Con It’s a Sin (su Channel 4 e dal 18 febbraio su HBO Max) Russell T Davies scrive un’opera importante che Peter Hoar riesce a dirigere alla perfezione, forte di un cast di attori capitanati da Olly Alexander, front leader degli Years&Years. Con lui Omari Douglas, Callum Scott Howells, Lydia West (Years and Years, Dracula) e Nathaniel Curtis.
È il 1981, nell’Irlanda del Nord l’omosessualità è ancora un reato, in Scozia non lo è più da solo un anno. In inghilterra lo è stata fino al 1967. I giovani protagonisti di It’s a Sin vivono, sognano, fanno progetti, molti di loro non riusciranno mai a realizzarli.

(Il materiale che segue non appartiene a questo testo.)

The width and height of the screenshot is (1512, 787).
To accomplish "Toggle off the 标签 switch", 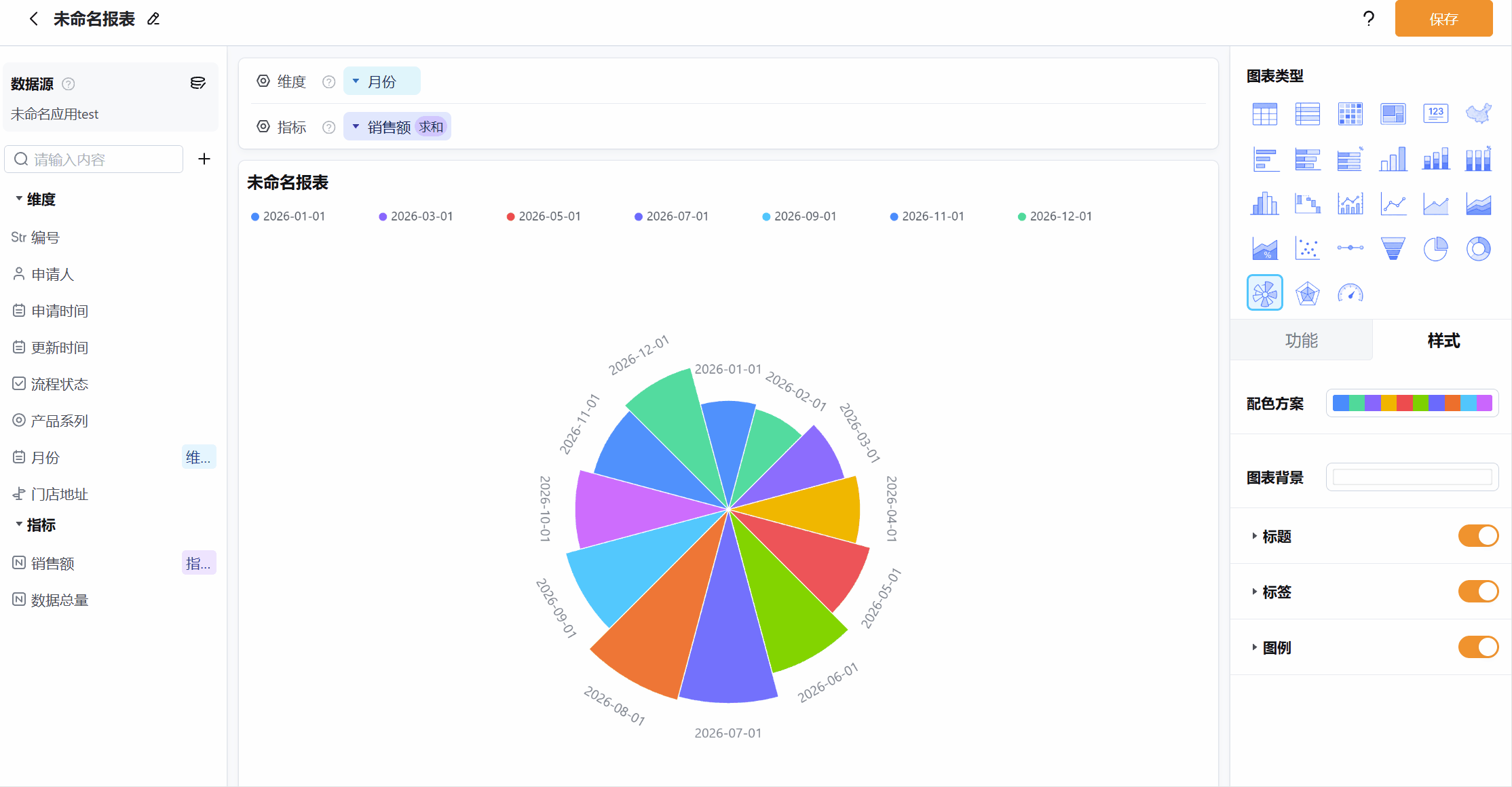I will [1478, 592].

Olly Alexander è Ritchie, un aspirante attore che contravvenendo alle aspettative della famiglia lascia gli studi di legge per tentare la carriera artistica – il suo look un omaggio a Neil Tennant dei Pet Shop Boys nel video di It’s a Sin, che dà il titolo alla serie.
A Londra, lontano dai genitori, trova un gruppo di amici con cui non deve più nascondersi: la comunità LGBT+ diventa uno spazio libero, sicuro. I corpi esultano, la giovinezza esplode nei piaceri carnali, i corpi diventano performance di liberazione.
Dagli Stati Uniti iniziano ad arrivare delle notizie preoccupanti, una malattia – misteriosa e letale – si sta diffondendo tra gli omosessuali. Ma l’America è lontana e quella piaga non fa paura: la vita non può aspettare e deve essere vissuta, non c’è spazio per nessun timore, è – semplicemente – qualcosa che riguarda “gli altri”.
Ma ben presto, anche in Europa, quegli spazi di libertà e liberazione vengono – letteralmente – invasi dal virus, e la paura si fa strada da sé, in maniera silenziosa ma prepotente.
Colin (Callum Scott Howells) lavora in un negozio di sartoria, è timido, impacciato, osserva tutto con curiosità da un angolo di mondo silenzioso. Viene preso sotto l’ala di Henry (Neil Patrick Harris), che in una città piena di insidie e pericoli gli fa da mentore, lo protegge; gli mostra che un’altra vita è possibile, che due uomini possono amarsi senza vergogna, che non è peccato.
Fino a quando un giorno Henry scompare nel nulla, nessuno sa più niente di lui. Dopo numerosi tentativi Colin scopre che fine ha fatto l’amico, è in ospedale, ma ancora non capisce perché. La malattia inizia a colpire gli affetti, le persone vicine: non è più qualcosa che riguarda “gli altri”. I protagonisti imparano a costo carissimo che “gli altri” siamo noi.
Dopo Queer as Folk, Cucumber/Banana, A Very English Scandal e Years and Years, Russell T Davies riesce di nuovo a scrivere pagine di grandissimo equilibrio e intensità emotiva, riuscendo a non cadere mai nel melodramma, nel ricatto emotivo, nulla è gratuito, su tutto sovrasta una commovente sincerità.
C’è una scena, tra le tante che colpiscono per la lucidità e la franchezza: Jill (Lydia West) è in cucina, la malattia ha colpito un amico della compagnia, lei è l’unica a saperlo.
Ritchie è chiassoso come al solito, Colin taciturno ma grato per quell’angolo di mondo che lo ha accolto, tutto sembra normale. Notizie sull’HIV e sull’AIDS non ce ne sono. Jill chiede anche informazioni a un medico, ma questi le dice che non sono affari che la riguardano.
E in cucina, dopo che l’amico infetto è uscito di scena, la ragazza non riesce a non guardare la tazza da cui lui poco prima ha bevuto: la lava con acqua bollente e una dose di detersivo spropositata.
La nasconde in dispensa. Ma di notte il pensiero è troppo forte, un tarlo velenoso. Si deve alzare, distruggerla e buttarla. Deve proteggere ad ogni costo i suoi amati coinquilini da un male invisibile.